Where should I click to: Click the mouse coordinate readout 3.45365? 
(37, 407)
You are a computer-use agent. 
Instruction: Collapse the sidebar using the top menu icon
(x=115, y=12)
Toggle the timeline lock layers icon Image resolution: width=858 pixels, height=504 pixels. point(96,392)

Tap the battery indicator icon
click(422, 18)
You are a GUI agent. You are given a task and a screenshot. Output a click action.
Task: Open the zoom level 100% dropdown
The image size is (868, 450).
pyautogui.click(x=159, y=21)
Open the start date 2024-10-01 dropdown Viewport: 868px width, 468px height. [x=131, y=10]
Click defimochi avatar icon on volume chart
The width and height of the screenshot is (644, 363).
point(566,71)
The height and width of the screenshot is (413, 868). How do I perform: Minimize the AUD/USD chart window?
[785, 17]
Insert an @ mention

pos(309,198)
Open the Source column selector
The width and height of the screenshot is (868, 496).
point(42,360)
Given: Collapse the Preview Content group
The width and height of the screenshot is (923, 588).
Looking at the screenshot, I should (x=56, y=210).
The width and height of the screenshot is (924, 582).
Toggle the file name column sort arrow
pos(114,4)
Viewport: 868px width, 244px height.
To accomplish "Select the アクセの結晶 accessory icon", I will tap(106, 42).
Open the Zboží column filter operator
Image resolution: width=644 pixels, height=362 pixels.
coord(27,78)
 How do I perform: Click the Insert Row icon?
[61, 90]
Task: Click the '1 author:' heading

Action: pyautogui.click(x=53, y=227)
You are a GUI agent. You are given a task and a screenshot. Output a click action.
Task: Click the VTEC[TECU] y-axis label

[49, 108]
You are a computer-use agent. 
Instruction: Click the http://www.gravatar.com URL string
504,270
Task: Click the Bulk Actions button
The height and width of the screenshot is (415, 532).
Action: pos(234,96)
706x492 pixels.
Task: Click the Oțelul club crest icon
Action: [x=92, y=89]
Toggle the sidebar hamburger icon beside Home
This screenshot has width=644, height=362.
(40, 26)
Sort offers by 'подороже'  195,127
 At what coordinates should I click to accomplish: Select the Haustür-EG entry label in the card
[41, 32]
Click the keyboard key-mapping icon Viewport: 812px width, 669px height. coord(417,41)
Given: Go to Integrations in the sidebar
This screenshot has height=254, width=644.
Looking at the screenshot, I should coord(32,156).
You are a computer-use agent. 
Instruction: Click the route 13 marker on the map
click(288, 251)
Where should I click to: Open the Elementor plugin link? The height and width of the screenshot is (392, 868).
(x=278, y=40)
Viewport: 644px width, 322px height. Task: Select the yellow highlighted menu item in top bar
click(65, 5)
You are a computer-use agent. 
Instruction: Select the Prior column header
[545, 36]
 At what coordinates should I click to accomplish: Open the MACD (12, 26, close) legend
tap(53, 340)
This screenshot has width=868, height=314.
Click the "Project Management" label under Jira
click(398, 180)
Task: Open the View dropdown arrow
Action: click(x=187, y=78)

——

(TASK TO COMPLETE):
Print from the line containing "This screenshot has width=868, height=314." to the last line above, exactly as written.

(SOLUTION TO THIS EXERCISE):
This screenshot has width=868, height=314.
Click the "Project Management" label under Jira
click(398, 180)
Task: Open the View dropdown arrow
Action: click(x=187, y=78)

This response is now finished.